= Education in Queensland =

Education in Queensland is the responsibility of the Department of Education. The Queensland school system is based around Queensland state schools, independent schools and catholic schools. Schooling in Queensland begins with a preparatory year (Prep) followed by 12 years of study. Primary schools teach Prep through to Year 6, while high school or secondary school is from Year 7 to 12.
Prep became compulsory in 2017, and is a full-time program.

Upon completion of 13 years of schooling, students receive a Queensland Certificate of Education and an Australian Tertiary Admission Rank used for tertiary education entrance.

My School provides information about individual schools in Australia. Many schools are finding it difficult to fill teacher vacancies. In recent year Queensland has seen an increase in home schooling enrolments. The state has seven distance education schools.

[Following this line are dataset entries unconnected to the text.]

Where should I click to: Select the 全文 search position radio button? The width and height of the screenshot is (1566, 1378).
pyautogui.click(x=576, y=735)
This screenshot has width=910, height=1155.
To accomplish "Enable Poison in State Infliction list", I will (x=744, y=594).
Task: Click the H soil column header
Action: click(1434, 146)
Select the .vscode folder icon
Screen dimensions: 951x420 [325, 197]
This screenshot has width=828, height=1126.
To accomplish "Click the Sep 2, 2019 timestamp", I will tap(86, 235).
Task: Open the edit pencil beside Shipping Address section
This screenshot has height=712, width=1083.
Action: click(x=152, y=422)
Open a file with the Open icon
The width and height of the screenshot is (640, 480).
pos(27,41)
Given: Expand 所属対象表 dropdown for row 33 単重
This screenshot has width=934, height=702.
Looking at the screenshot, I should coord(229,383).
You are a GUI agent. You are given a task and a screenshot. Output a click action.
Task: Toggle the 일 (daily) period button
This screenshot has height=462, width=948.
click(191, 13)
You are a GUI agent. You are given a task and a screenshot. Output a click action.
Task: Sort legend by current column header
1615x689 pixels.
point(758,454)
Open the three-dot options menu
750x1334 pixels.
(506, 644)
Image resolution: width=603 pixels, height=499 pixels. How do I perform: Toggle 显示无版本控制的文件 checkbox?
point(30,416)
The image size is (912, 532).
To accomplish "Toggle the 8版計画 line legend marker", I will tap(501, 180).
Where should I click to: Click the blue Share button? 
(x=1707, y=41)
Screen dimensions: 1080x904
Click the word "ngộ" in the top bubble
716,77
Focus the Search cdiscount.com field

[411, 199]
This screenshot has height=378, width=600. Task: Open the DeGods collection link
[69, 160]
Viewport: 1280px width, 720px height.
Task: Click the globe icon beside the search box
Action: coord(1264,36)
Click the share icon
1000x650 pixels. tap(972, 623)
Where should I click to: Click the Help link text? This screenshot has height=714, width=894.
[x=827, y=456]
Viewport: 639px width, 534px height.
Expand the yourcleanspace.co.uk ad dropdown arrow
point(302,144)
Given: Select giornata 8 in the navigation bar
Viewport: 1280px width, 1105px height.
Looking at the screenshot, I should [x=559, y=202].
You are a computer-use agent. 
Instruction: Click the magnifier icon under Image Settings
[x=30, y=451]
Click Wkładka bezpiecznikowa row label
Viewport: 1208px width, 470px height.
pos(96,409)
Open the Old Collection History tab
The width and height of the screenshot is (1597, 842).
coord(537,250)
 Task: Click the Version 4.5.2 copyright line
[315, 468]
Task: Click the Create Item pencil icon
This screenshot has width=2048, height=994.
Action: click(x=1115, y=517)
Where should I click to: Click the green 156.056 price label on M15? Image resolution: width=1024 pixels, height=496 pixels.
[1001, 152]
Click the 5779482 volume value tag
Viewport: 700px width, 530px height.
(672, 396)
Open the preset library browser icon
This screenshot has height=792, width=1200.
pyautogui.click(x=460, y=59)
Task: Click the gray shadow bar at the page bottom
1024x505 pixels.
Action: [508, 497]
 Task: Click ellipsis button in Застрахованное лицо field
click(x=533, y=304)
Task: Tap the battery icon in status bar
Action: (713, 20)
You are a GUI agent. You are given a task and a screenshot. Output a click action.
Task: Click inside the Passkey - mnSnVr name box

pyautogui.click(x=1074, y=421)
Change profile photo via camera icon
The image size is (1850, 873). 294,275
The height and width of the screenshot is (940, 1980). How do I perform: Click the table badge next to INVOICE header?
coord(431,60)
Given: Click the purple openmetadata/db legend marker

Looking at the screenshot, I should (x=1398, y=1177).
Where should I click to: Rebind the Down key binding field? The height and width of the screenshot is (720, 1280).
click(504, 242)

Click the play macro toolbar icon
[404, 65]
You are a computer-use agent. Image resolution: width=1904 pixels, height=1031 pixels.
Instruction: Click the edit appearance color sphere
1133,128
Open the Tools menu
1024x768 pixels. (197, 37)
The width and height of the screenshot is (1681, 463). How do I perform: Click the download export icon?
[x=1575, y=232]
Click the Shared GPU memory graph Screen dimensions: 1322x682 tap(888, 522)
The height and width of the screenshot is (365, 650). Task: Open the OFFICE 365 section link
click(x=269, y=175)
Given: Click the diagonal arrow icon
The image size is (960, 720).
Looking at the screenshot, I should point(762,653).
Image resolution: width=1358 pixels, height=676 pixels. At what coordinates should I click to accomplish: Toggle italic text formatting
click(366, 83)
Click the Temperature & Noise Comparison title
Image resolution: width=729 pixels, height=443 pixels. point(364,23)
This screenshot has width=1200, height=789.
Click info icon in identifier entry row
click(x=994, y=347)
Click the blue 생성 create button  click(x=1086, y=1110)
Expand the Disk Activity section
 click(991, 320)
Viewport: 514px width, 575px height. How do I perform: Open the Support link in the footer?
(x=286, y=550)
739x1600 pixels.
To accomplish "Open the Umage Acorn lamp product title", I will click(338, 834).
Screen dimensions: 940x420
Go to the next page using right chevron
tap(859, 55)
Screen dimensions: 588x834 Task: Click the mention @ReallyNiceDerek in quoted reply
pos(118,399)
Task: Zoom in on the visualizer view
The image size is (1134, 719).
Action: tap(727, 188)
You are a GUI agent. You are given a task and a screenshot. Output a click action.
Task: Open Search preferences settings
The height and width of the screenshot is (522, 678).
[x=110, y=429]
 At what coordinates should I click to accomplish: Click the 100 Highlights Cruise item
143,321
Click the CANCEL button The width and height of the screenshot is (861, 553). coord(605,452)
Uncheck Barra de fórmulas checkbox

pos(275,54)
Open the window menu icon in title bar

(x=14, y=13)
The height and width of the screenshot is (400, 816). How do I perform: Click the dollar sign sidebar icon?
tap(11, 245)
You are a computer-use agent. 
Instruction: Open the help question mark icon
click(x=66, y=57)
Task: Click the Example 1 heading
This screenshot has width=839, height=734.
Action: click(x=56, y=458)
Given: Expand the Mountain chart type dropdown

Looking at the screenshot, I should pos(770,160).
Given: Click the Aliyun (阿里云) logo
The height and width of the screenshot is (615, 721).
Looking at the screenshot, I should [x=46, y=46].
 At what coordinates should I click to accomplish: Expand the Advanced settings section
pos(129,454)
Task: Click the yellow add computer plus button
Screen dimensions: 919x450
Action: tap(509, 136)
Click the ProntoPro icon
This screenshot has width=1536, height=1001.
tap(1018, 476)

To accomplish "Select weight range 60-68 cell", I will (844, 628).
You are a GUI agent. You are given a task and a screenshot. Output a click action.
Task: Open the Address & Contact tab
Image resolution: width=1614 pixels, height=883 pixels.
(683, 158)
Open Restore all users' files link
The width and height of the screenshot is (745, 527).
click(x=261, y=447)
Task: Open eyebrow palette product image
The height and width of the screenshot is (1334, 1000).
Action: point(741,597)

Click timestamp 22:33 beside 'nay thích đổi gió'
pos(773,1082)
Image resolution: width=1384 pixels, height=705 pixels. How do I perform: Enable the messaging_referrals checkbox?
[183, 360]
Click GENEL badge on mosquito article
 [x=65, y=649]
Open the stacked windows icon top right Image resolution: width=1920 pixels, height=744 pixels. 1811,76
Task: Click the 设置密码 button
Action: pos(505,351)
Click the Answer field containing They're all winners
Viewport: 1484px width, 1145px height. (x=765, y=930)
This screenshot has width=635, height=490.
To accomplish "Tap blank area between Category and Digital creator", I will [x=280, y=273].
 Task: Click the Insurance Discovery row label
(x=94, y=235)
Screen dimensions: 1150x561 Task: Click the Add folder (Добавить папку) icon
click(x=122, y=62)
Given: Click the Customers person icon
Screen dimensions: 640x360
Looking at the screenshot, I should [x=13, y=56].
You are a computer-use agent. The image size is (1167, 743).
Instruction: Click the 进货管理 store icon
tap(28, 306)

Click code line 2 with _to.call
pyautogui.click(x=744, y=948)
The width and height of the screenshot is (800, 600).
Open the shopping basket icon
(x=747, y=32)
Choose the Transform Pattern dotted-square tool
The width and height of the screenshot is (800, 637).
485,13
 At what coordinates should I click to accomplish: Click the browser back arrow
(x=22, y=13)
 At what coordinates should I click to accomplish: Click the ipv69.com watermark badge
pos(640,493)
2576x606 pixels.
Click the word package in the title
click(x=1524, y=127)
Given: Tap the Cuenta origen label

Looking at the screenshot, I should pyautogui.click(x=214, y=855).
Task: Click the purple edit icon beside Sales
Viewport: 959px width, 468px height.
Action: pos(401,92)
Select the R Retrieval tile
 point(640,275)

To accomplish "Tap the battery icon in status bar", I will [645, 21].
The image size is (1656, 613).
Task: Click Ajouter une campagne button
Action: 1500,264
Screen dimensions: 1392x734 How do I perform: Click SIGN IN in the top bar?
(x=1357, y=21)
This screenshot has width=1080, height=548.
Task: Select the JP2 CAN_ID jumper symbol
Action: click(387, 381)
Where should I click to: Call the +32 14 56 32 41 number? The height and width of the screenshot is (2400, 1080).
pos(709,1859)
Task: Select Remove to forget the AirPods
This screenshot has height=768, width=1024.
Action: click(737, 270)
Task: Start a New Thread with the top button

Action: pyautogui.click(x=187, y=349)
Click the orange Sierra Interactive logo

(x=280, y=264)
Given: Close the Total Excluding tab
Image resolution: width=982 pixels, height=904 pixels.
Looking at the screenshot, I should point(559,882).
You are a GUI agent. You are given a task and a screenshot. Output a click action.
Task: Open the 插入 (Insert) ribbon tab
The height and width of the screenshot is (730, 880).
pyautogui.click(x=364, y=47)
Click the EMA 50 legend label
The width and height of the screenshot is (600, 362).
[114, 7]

TAFE Queensland is the statutory authority parent body for TAFE technical and further education training in Queensland. Queensland has eight main universities and two satellite universities across a total of 31 campuses.

==History==

The first school in Queensland opened in 1826. It provided education for the children of convicts from the first settlement in Moreton Bay. In 1860 the Education Act was enacted. It placed all primary education under one general and comprehensive system controlled by the Board of General Education. Under the Act, education in Queensland is free, secular and compulsory.

Warwick East State School, established in September 1850, is the oldest surviving primary school in Queensland. The oldest surviving secondary school in Queensland is Ipswich Grammar School.